**Goal of the exercise**.
From the line containing "Learn more about" down to the line containing "Quantity (187, 794)" in the records below, reproduce every line exactly, ends included, and omit all others.

**Stored data**.
►

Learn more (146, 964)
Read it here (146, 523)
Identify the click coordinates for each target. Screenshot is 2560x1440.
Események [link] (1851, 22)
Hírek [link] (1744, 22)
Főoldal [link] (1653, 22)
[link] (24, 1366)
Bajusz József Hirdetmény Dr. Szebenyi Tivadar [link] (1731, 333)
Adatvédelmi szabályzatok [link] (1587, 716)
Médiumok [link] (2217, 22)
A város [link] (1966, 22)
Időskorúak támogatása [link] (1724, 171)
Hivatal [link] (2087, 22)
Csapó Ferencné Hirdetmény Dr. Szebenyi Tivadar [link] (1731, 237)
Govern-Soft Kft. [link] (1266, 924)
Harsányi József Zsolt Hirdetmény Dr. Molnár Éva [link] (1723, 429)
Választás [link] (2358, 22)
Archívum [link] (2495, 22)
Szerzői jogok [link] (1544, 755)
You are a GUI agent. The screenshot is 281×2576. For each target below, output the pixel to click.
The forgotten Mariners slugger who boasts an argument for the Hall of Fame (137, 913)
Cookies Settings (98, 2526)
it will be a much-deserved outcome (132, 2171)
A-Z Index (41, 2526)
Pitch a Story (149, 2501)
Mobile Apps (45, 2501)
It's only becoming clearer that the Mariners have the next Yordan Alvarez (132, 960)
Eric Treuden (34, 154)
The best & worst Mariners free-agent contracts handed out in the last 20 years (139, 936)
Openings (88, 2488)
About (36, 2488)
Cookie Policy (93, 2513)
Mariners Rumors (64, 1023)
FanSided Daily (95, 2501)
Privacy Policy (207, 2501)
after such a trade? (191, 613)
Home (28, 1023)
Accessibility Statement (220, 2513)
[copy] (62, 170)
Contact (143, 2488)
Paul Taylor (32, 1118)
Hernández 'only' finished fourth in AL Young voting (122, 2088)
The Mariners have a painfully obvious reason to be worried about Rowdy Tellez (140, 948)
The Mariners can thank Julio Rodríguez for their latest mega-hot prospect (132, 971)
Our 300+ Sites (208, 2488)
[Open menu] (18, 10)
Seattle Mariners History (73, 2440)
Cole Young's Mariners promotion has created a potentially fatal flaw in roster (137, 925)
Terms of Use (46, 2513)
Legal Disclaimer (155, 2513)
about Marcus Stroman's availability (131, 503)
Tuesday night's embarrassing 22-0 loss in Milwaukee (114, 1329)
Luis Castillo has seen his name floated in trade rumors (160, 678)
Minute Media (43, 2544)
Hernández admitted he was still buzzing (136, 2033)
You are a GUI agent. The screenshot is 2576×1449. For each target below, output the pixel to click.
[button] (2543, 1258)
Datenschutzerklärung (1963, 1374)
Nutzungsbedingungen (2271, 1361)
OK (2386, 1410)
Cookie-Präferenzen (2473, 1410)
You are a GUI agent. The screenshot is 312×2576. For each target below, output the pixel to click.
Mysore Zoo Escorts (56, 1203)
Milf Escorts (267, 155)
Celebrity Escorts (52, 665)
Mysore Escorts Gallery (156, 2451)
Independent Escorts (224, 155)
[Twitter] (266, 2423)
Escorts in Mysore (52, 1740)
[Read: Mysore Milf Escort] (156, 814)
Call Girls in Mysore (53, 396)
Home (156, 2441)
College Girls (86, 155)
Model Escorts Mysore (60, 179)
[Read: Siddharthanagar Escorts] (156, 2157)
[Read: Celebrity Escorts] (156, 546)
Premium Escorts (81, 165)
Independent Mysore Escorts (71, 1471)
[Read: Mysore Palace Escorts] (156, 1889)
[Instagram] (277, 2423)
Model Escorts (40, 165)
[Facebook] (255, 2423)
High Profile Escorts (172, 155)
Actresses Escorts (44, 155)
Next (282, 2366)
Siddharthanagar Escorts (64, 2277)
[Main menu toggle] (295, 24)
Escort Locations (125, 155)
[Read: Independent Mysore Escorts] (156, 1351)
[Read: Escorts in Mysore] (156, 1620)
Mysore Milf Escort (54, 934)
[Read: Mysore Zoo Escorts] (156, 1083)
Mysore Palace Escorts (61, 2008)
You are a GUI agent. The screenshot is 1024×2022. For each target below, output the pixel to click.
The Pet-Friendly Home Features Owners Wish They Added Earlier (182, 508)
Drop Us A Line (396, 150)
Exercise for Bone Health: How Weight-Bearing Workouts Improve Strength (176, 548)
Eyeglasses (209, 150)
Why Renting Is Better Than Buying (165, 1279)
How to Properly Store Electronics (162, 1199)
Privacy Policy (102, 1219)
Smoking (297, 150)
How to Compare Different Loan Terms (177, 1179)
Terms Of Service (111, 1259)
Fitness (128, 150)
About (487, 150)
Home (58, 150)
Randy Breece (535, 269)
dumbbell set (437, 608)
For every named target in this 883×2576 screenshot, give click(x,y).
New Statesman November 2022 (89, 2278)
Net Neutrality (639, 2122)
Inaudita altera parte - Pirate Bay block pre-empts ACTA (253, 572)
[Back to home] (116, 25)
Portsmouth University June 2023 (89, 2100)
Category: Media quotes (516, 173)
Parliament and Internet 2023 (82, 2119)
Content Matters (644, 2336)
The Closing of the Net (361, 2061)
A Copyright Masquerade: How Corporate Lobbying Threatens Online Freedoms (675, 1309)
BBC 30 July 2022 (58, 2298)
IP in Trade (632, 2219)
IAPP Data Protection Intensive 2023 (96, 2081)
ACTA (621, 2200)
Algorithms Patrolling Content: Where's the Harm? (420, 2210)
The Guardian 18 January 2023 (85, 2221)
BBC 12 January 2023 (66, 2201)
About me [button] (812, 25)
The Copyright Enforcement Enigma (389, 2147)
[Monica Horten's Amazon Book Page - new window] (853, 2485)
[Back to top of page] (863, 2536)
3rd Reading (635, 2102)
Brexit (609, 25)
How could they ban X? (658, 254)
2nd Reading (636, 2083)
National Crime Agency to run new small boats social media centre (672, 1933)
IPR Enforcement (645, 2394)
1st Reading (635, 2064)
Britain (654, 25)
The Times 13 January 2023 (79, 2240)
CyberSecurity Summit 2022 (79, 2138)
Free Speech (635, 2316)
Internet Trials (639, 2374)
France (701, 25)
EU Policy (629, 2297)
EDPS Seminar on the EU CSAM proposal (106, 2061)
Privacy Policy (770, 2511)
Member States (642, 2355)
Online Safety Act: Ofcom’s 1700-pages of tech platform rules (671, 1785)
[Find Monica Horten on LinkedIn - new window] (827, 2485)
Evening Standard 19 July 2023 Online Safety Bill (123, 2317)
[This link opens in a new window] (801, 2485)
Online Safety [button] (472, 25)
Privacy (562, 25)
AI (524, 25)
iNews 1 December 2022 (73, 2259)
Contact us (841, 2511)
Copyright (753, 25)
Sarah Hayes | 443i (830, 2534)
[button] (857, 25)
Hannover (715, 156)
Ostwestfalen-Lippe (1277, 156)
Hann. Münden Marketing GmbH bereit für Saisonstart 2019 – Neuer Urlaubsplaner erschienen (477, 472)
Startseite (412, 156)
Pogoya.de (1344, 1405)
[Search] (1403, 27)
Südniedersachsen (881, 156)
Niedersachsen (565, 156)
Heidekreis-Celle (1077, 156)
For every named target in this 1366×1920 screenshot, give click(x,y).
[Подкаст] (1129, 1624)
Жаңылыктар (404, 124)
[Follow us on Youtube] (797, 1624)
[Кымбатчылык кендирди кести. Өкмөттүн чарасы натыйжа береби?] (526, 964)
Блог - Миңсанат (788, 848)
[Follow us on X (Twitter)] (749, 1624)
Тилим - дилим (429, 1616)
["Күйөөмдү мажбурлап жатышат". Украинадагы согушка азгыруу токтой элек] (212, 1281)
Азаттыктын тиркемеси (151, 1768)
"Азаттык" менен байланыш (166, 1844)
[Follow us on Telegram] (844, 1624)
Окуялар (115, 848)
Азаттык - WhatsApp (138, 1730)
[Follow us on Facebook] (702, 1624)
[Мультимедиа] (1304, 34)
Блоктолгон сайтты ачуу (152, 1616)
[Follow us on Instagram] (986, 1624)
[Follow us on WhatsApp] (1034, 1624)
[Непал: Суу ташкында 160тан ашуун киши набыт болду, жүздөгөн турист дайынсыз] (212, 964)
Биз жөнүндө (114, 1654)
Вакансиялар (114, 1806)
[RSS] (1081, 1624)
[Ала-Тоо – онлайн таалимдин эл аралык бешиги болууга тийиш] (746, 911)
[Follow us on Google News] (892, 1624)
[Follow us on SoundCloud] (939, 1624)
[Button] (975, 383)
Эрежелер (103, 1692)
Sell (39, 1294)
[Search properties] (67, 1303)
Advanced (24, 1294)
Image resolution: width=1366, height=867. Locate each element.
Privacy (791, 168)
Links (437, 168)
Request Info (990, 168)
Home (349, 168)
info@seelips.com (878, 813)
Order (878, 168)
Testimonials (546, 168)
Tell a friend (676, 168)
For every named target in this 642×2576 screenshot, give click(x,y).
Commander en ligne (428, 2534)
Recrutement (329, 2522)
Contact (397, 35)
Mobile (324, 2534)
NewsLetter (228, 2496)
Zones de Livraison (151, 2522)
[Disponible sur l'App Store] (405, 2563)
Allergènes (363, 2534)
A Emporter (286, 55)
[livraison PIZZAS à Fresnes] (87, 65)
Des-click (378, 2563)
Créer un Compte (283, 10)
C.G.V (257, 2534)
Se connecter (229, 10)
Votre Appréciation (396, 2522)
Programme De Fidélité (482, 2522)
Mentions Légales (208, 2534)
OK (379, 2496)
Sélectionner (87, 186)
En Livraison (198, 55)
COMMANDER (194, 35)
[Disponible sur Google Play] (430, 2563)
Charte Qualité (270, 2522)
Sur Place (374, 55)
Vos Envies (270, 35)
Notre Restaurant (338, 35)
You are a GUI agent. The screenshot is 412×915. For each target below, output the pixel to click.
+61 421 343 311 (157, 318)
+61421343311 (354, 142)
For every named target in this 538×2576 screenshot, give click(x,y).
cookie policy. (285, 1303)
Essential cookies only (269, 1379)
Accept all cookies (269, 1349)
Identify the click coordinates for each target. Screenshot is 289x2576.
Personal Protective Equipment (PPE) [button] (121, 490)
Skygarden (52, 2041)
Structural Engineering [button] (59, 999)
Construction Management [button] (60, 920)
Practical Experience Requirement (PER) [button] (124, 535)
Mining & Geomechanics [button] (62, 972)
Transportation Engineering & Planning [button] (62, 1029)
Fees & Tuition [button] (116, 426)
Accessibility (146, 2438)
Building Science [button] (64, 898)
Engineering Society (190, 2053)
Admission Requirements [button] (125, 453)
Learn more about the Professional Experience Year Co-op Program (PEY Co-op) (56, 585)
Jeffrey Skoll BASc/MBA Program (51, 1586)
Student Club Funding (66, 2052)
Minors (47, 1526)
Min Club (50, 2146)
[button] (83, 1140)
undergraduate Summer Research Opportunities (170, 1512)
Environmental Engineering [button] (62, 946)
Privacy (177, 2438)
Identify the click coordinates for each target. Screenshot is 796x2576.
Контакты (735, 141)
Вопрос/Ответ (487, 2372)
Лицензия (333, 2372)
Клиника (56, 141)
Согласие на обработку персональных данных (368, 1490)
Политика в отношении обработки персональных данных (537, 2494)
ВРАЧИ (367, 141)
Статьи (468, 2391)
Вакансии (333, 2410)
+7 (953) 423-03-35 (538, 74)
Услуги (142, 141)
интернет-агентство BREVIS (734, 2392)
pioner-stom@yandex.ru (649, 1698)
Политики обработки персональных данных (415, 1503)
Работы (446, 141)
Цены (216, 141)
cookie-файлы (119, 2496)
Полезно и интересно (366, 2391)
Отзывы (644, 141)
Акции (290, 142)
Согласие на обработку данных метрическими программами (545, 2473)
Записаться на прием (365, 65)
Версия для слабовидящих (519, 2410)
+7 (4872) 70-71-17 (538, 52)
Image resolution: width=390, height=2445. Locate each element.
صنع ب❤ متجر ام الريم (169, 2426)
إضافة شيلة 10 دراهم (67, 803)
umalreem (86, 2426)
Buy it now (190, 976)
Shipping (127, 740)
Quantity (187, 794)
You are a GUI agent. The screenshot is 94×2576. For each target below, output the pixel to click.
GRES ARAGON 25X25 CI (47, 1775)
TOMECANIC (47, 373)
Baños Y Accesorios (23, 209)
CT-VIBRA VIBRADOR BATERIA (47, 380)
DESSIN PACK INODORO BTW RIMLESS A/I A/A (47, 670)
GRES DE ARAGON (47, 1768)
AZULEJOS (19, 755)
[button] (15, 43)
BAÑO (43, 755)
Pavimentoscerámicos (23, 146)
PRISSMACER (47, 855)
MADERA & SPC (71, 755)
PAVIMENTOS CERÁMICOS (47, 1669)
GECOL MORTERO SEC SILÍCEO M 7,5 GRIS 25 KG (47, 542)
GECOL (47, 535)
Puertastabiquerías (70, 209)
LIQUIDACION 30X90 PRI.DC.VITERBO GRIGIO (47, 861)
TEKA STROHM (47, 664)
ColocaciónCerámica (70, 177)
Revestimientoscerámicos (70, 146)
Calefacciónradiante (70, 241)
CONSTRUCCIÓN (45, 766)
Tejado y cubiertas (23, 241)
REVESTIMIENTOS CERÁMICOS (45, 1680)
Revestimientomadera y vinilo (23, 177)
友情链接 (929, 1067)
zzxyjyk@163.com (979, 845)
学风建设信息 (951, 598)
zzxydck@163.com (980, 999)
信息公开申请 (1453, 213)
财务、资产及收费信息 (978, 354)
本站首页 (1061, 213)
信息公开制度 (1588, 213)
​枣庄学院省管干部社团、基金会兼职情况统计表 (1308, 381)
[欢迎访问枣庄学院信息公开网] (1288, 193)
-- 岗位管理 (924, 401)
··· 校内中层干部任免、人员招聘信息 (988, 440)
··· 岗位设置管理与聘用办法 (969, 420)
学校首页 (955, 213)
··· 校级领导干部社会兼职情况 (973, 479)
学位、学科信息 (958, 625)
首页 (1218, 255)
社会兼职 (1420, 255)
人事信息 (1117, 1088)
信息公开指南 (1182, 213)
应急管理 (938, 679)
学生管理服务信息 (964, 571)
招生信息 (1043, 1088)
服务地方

◄

**Answer section**.
Learn more about the Professional Experience Year Co-op Program (PEY Co-op) (56, 585)
Jeffrey Skoll BASc/MBA Program (51, 1586)
Student Club Funding (66, 2052)
Minors (47, 1526)
Min Club (50, 2146)
[button] (83, 1140)
undergraduate Summer Research Opportunities (170, 1512)
Environmental Engineering [button] (62, 946)
Privacy (177, 2438)
Identify the click coordinates for each target. Screenshot is 796x2576.
Контакты (735, 141)
Вопрос/Ответ (487, 2372)
Лицензия (333, 2372)
Клиника (56, 141)
Согласие на обработку персональных данных (368, 1490)
Политика в отношении обработки персональных данных (537, 2494)
ВРАЧИ (367, 141)
Статьи (468, 2391)
Вакансии (333, 2410)
+7 (953) 423-03-35 (538, 74)
Услуги (142, 141)
интернет-агентство BREVIS (734, 2392)
pioner-stom@yandex.ru (649, 1698)
Политики обработки персональных данных (415, 1503)
Работы (446, 141)
Цены (216, 141)
cookie-файлы (119, 2496)
Полезно и интересно (366, 2391)
Отзывы (644, 141)
Акции (290, 142)
Согласие на обработку данных метрическими программами (545, 2473)
Записаться на прием (365, 65)
Версия для слабовидящих (519, 2410)
+7 (4872) 70-71-17 (538, 52)
Image resolution: width=390, height=2445. Locate each element.
صنع ب❤ متجر ام الريم (169, 2426)
إضافة شيلة 10 دراهم (67, 803)
umalreem (86, 2426)
Buy it now (190, 976)
Shipping (127, 740)
Quantity (187, 794)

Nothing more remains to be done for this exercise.